I picked up a Pentax Q10, which is a killer choice for mirrorless on a budget, and really a great shooting camera all around, and, consequently, I don't leave home without it.  I have yet to get some serious shooting done with it, but I did spend some quality lounge time with it yesterday, and thought I'd post some shots, nothing serious.  More Q10 shots, and also some Kx shots are available on my blog, if anyone wants to see some real world images of these slightly older cameras, that have been shot more recently













I'd like to make time to write a more in depth review on this camera later on, so anyone interested may keep an eye out for it.  The Q10 has a built in intervalometer so I'm working on doing a graffiti shoot with it, so I can do a time lapse motion thing, but I have yet to attempt it, so we'll see how it turns out...


----------



## iolair (Nov 18, 2014)

I've been shooting on a Pentax Q10 for a couple of years, though have just upgraded to the Q7 (which has a slightly larger sensor, making your lenses wider, has better low-light performance, slightly better colours, and way quicker performance).

The main difference between the Q series and my other cameras (I mostly shoot with Canon DSLRs) is how much fun I have with it.  There's just something about the ease of use and size of the Qs that make you want to shoot and experiment.

The interval timer's good, although limited to I think 359 frames if you're doing an interval video right from the camera.  If you're doing interval stills (that you can then compile into a video later), there's no such limit.
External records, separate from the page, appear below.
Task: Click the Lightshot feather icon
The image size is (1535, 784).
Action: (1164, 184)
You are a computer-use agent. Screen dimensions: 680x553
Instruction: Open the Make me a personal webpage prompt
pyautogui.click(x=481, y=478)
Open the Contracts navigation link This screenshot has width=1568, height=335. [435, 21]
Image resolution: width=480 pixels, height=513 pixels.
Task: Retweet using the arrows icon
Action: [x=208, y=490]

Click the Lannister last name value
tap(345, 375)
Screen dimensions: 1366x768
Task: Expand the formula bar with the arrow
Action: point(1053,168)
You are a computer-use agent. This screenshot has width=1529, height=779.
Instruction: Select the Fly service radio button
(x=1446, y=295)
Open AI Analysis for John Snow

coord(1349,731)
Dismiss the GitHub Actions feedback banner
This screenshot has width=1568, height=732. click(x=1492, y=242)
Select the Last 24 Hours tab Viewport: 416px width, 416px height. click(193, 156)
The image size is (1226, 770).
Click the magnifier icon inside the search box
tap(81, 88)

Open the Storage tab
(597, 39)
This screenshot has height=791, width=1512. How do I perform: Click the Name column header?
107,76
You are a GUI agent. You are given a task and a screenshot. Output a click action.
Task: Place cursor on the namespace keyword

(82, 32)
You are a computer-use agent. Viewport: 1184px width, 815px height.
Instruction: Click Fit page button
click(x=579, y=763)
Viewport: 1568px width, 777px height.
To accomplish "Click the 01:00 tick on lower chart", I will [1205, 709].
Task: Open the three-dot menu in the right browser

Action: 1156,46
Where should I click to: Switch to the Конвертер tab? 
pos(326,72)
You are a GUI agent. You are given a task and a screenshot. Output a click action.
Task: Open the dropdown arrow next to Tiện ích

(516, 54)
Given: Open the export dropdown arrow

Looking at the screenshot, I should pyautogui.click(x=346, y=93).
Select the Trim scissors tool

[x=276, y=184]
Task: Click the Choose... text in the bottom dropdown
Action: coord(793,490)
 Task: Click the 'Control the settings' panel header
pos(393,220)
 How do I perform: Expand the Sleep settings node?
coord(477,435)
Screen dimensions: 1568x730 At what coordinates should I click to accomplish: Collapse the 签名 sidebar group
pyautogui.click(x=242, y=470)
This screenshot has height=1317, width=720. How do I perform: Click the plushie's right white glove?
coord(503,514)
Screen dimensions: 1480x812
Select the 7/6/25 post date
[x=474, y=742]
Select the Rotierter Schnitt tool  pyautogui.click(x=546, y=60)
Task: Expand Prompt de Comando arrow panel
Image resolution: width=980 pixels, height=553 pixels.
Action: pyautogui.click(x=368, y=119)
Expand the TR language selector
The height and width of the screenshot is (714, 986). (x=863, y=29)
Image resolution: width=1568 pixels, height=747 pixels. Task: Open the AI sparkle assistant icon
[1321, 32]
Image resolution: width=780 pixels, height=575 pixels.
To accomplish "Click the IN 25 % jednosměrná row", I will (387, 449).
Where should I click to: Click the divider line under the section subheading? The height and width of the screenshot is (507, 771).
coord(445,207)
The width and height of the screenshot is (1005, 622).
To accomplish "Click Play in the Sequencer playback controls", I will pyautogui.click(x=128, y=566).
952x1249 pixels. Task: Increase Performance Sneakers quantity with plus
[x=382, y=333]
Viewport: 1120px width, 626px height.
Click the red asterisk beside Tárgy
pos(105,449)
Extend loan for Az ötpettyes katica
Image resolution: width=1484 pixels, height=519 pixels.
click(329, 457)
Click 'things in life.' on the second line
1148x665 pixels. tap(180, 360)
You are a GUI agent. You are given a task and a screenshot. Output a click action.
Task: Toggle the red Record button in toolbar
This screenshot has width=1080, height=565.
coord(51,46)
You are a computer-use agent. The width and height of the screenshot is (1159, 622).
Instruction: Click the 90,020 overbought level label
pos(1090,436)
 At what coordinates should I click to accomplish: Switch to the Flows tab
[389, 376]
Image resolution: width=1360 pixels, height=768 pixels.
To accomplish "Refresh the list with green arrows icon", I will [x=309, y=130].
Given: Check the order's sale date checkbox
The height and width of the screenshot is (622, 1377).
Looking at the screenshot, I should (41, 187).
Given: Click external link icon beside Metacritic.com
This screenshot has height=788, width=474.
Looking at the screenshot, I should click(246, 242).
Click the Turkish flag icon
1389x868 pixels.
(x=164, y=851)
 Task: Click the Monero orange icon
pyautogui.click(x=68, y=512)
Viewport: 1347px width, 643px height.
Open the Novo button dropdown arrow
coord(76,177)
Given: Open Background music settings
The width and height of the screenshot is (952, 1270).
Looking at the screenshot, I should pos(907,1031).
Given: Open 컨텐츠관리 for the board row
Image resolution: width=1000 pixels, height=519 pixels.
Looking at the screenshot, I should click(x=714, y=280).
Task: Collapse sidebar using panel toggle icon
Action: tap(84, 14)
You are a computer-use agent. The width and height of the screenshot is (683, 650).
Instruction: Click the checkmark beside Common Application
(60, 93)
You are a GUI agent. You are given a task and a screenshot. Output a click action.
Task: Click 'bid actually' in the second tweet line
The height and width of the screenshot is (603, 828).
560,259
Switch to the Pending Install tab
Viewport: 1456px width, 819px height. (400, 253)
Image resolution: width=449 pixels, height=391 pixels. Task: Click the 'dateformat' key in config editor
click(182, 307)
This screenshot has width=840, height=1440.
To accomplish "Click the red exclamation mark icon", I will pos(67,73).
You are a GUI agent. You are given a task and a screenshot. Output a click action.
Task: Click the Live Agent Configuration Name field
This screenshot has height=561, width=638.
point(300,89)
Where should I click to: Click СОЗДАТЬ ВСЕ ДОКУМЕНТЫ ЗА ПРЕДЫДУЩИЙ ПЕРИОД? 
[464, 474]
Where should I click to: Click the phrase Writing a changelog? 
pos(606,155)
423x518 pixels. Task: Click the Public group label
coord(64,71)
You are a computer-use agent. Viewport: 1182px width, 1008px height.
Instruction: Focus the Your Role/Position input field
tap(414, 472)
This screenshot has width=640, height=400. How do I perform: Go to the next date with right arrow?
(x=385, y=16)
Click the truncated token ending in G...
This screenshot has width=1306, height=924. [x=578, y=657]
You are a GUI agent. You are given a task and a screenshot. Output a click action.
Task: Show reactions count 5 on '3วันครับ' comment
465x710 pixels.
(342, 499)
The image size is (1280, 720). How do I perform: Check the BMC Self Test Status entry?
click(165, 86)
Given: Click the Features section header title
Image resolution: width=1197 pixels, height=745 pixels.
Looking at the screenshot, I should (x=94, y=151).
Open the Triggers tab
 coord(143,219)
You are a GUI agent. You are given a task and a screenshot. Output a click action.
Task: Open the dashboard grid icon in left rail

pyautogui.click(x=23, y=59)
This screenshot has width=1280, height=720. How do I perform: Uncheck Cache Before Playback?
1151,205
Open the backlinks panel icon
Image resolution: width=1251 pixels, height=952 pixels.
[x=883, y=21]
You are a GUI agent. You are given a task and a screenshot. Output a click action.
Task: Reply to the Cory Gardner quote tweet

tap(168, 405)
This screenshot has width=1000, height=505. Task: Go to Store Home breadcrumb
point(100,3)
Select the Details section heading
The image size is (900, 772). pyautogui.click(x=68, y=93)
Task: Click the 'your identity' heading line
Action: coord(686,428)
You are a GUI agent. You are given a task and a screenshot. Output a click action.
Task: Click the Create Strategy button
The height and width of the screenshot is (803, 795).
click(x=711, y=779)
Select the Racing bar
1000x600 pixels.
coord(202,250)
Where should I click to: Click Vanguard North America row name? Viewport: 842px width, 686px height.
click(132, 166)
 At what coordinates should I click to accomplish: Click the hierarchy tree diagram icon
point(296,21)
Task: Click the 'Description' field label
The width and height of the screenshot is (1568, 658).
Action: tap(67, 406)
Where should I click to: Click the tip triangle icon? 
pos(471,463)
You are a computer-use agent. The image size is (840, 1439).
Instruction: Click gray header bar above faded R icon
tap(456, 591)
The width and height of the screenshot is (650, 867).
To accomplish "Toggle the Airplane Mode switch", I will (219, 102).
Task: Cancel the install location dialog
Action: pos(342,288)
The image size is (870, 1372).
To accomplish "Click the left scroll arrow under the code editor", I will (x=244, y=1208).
Which lenses have you picked up?  I can highly recommend the 03 Fisheye.  I've also had fun and even got some good results using a 25mm f/1.4 CCTV lens (C mount) with an adapter.  (With both of these you have to manual focus - zoom in on the live view by pressing the OK button to help you focus).


----------



## TheStunch (Nov 30, 2014)

i have the kit lens, and a cosmicar 8.5mm f1.5, but i need the c mount adapter for it now, lol.  I'm looking forward to the fish eye, and the toy tele, I'll update when i get some new glass.  I agree, these cameras are just fun, in a way that few other cameras can match.  I think this is because new tech and more features and more $ can't replace a camera that's the right size, that has the right switches, and is always with you.  it's THE pocket camera for serious shooters that want something different. at least i think so.


----------



## Iloper (Dec 22, 2014)

I have a Q and love it... Great quality/size ratio.. 
And the metal construction is awesome


----------



## TheStunch (Dec 22, 2014)

i need an original q, they're getting cheap too


----------



## The Barbarian (Oct 31, 2016)

Fantastic little camera.   I'm getting to love it.    A stitch I did yesterday:


----------



## The Barbarian (Dec 20, 2016)

iolair said:


> Which lenses have you picked up? I can highly recommend the 03 Fisheye. I've also had fun and even got some good results using a 25mm f/1.4 CCTV lens (C mount) with an adapter. (With both of these you have to manual focus - zoom in on the live view by pressing the OK button to help you focus).



Yes.   It took a little time to get used to the one I have, since the focus and f-stop rings are in the 'wrong places", but after I got that worked out, it's great.

A cheap viewing hood really helps when focusing fast telephoto lenses:
https://www.amazon.com/eCostConnect...ation+Adjustable+Lock-In-Place+LCD+Viewfinder


----------



## unpopular (Dec 20, 2016)

Such a rad little camera!


----------



## pixmedic (Dec 20, 2016)

The pentax Q looks like a digital version of my pentax 110 super.


----------



## The Barbarian (Dec 25, 2016)




----------



## The Barbarian (Jan 14, 2017)

Using the 70mm lens from the 110 Super, on the Q...


----------



## The Barbarian (Jan 15, 2017)

The Pentax fisheye for the Q:


----------



## The Barbarian (Nov 8, 2017)

iolair said:


> Which lenses have you picked up? I can highly recommend the 03 Fisheye.



Yes.   It works remarkably well, for such an inexpensive lens.


----------



## The Barbarian (Nov 8, 2017)




----------